Gen Z and AI use in STEM


October 24 2025
Above: Yao-Yuan Mao

Teaching Fellow Yao-Yuan Mao will develop new approaches to how students use artificial intelligence in class. 

“The increasing capability and availability of generative Artificial Intelligence (AI) tools have brought new challenges in our classrooms, especially for computing courses,” says astrophysicist Yao-Yuan Mao. “New pedagogical approaches are clearly needed, and while general guidance does exist, specific implementation depends on our understanding of how Gen Z students use AI tools in class.”

Mao, an assistant professor in the Department of Physics & Astronomy at the University of Utah, was recently selected as a Martha Bradly Evans Teaching Fellow. The fellowship will allow them to develop these new approaches in two phases, the first involving a "field study" in the Computational Laboratory for Classical Mechanics in the Department of Physics and Astronomy.

In the lab, explains Mao, their team will observe how students utilize AI tools for computational tasks. “An undergraduate researcher will document these interactions as a bystander, without participating in student evaluation at all.”

In the second phase, Mao further explains, their team will develop pedagogical guidelines, recommendations and materials based on the field study results, specifically tailoring them for physics computing instructors. “The final product will be a well-structured document containing the field study findings, the detailed pedagogical guidelines and recommendations and a collection of adaptable example course materials.”

Using AI 'responsibly and productively'

Mao’s colleague Jordan Gerton sees the work Mao is proposing as developing a deeper understanding of how AI is being used by students and instructors, “to help students learn to use AI responsibly and productively."

Another colleague Kyle Dawson agrees: "This award recognizes the foresight that Professor Mao has beyond the material for those classes and into how advances in computation such as AI impact our overall educational mission."

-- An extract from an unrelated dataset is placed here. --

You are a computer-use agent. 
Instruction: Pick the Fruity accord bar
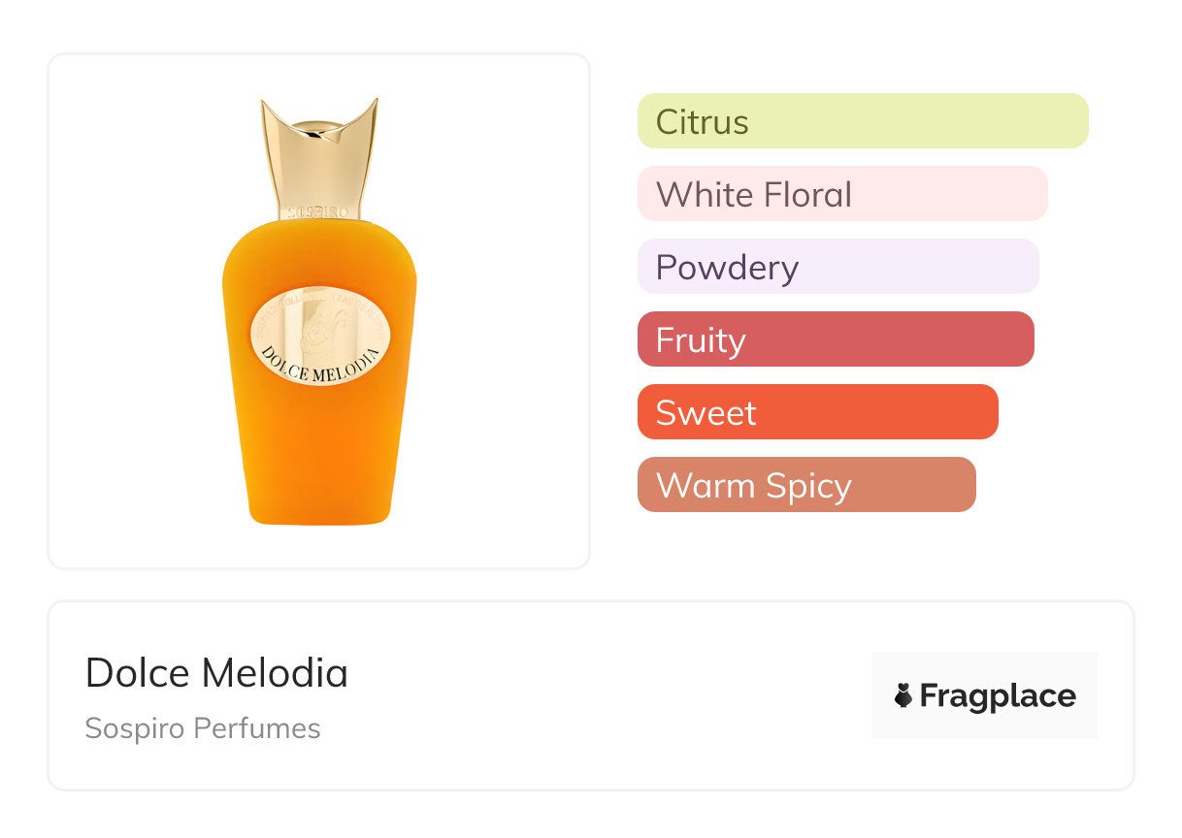point(835,339)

Outside of the classroom, Mao’s research work advances the discovery and understanding of low-mass galaxies, Mao’s use of the powerful Rubin Observatory allows them to search for these faint objects, likely increasing the number of known low-mass galaxies by a hundred-fold over in the coming years.

Ben Bromley, also a professor in the department of Physics and Astronomy, explains how these galaxies are “cosmic gems” as they are composed of considerably more dark matter per star than other galaxies more familiar to us like our own, much larger, Milky Way. “That makes each elusive low-mass galaxy that Yao discovers a great laboratory for exploring dark matter’s properties,” says Bromley.

'No-risk, high-reward effort'

Bromley further explains his colleague’s intriguing finds that they serve as key building blocks of bigger galaxies. “Yao's low-mass galaxies together will help transform our understanding of galaxy formation and the emergence of the cosmic web of structure that extends across the universe.” Despite their small size, he says, “Yao’s galaxies can track where mass is, where it’s going and how it is organizing into larger and larger structures. In this way they are like weather balloons, giving key bits of information that help us paint the big picture.”

That Mao is equally adept as a researcher as they are as an instructor and mentor in the classroom, for which they are being recognized by the Bradley Fellowship, perhaps provides the perfect combination for exceptional undergraduate education and learning. This project also fits in nicely with the ongoing discussion of AI in Education hosted by the College’s Center for Science and Mathematics Education.

Concludes Bromley, “The project envisioned by Yao for the [Martha Bradley Evans Center for] Teaching Excellence award, is an inspired no-risk, high-reward effort that will help guide both students and us faculty through uncertain straits ahead.”